Как только я упомянул об «ИВЕ» и Иринархове, Мишка помрачнел и выругался смачно.

– Тебе тоже эта реклама плешь проела? – сочувственно поинтересовался я у хмурого Алексея. Приятно было видеть человека, который не сходит с ума от радости при упоминании о нашем дорогом Авдеиче. Наверное, в Москве таких людей большинство, подумал я. А на экранах ТВ мелькает придурковатое меньшинство. Оно-то нам и бросается в глаза.
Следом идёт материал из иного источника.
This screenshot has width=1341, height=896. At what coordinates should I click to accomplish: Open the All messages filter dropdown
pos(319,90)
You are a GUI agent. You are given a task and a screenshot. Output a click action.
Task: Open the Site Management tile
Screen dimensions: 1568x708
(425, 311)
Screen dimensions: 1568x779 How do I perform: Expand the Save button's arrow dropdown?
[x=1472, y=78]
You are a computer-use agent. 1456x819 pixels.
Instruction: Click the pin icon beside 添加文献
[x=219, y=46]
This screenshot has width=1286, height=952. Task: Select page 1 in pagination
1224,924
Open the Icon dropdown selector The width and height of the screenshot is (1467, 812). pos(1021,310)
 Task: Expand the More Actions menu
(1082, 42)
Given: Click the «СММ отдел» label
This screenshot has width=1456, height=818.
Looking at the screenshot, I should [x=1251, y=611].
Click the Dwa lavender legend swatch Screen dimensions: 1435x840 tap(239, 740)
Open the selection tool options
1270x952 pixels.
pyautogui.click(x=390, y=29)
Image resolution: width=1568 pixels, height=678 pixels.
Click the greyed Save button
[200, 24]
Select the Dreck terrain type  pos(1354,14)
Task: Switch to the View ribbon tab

– Да не только реклама! – буркнул Мишка. – Эти твари нас кинули на десять лимонов. Подрядили наших бомжей ямки копать под свои гребаные транспаранты. Работа была срочная, как положено, договорились о наценке… А потом, когда дело до оплаты дошло, они и наехали. Дескать, передумали, щиты рекламные поставили уже без вашей помощи и вообще будьте довольны, что к вам обратились такие серьезные господа! И расплатились, волки, только по квитанции. По официальной, гниды, которую мы для налоговой составляем. Вот дешевки! Теперь вокруг всей Москвы вкопают плакаты и с ивой, и с этим бородатым ублюдком… И практически за наш счет! Обидно ведь, Яш.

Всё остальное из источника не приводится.